Gao Zhi X, Wu Xiao Y, Xiong Qi L, Deng Chun F, Xiao Nong, Liu Yuan, Chen Yu X, Hou Wen S
Annu Int Conf IEEE Eng Med Biol Soc. 2018 Jul;2018:5966-5969. doi: 10.1109/EMBC.2018.8513568.
It has been widely accepted that the central nervous system (CNS) modulates muscle synergies to simplify motion control. However, it is still unclear that if there is a synergistic recruitment strategy to organize oscillation components of surface electromyography (sEMG) signals for limb movement. The sEMG signals were recorded from bilateral biceps brachii (BB) and triceps brachii (TB) muscles during infant crawling. The multivariate empirical mode decomposition (MEMD) was applied to decompose multi-channel sEMG signals into multi-scale oscillations. Then, non-negative matrix factorization (NMF) method was employed to extract oscillation synergy patterns. The results indicated that there were three stable oscillation synergies in sEMG signals for crawling movement, and the recruitment coefficient curves reflected the role of muscle during crawling movement. Our preliminary work suggested that synergistic recruitment of multi-scale oscillation components maybe a new way to understand the organization of MU recruitment strategy by the CNS.

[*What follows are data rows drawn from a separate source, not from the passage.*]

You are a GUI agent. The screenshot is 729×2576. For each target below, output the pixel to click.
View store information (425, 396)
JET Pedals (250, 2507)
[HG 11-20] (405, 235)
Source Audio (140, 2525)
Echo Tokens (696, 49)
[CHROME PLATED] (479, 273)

中枢神经系统(CNS)调节肌肉协同作用以简化运动控制,这一点已被广泛接受。然而,目前仍不清楚是否存在一种协同募集策略来组织表面肌电图(sEMG)信号的振荡成分以实现肢体运动。在婴儿爬行过程中,从双侧肱二头肌(BB)和肱三头肌(TB)记录了sEMG信号。应用多变量经验模式分解(MEMD)将多通道sEMG信号分解为多尺度振荡。然后,采用非负矩阵分解(NMF)方法提取振荡协同模式。结果表明,在爬行运动的sEMG信号中存在三种稳定的振荡协同作用,且募集系数曲线反映了肌肉在爬行运动中的作用。我们的初步工作表明,多尺度振荡成分的协同募集可能是理解中枢神经系统运动单位募集策略组织方式的一种新途径。